Papale on Volume

By Steve Papale

My first job when I was 16 was at McDonald’s. Like 1 out of 8 Americans I worked there at some point in my life.  Fast forward nearly half a century and to me McDonald’s looks and tastes pretty much the same.  I guess that’s a big part of their success – consistency.   But there is one thing it seems they are changing – or updating.  The Hamburgler is getting a makeover.  Looking a little more like a video ready trench coat wearing rapper.  I just hope they don’t change the fries.  I love those just the way they are.

Many traders use volume and open interest to gauge things like liquidity, strike selection and even market direction.  While there certainly can be value in looking at these indicators there are some things we should take into consideration when using them.  Volume simply represents the number of contracts traded during the trading day.

If you and I trade a 10 lot of ABC 100 calls the volume is 10 for that trade.  Collectively all the trades for the day account for the daily volume.  Volume can spike for a variety of reasons including earnings, any micro or macro news event or speculation.  Some use volume as an indicator of the direction for a particular stock.

For example, say an extreme amount of out of the money calls were purchased by a customer to open.  That could be a bullish sign but it also could be a long delta position against a short delta position they may have somewhere else.  It’s often hard to tell.  Open interest can certainly be used as a way to gauge liquidity within an underlying and in some instances within a strike.  However there are some important things to keep in mind.
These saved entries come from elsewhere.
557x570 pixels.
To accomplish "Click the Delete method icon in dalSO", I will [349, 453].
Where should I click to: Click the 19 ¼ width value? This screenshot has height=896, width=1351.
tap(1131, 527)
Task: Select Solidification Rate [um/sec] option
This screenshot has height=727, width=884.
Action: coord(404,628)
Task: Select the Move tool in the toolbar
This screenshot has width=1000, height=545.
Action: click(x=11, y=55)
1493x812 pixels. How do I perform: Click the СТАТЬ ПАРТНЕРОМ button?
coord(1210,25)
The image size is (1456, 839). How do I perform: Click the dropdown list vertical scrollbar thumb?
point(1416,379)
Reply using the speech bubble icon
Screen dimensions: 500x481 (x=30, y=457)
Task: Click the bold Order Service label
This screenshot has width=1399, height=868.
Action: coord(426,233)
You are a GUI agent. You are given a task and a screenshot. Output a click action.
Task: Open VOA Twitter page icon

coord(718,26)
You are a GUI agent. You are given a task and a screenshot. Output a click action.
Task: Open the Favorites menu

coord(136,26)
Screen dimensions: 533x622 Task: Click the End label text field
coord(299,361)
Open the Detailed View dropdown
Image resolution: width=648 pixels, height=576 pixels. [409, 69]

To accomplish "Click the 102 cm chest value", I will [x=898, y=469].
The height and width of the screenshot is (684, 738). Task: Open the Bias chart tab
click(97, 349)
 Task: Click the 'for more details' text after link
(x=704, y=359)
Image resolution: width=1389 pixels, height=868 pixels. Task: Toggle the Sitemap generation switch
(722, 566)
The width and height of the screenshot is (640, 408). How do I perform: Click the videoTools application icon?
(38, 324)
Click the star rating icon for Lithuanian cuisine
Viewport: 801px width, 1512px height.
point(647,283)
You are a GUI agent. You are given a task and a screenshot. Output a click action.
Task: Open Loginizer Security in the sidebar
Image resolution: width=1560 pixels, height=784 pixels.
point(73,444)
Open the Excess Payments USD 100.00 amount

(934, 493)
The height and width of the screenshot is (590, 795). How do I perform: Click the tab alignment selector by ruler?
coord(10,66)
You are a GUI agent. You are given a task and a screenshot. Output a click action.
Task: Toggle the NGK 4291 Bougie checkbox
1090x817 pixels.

First, in cash settled indexes like SPX, NDX and RUT there is no pin risk so that eliminates the need to close out strikes near the at the money at expiration.  Open interest in those cases can remain high.  Second, in European cash settled indexes and especially SPX, open interest at certain strikes can be inflated due to an institutional trade strategy called a box.  This strategy is basically an interest rate play with no market risk.  So what appears as large open interest at certain strikes can be part of a box with participants treating those strikes as flat.  Remember too that even if market participants are long or short a strike, they will almost as happily trade the a strike close to a open interest strike as the strike itself, especially in cash settled options, to lower risk.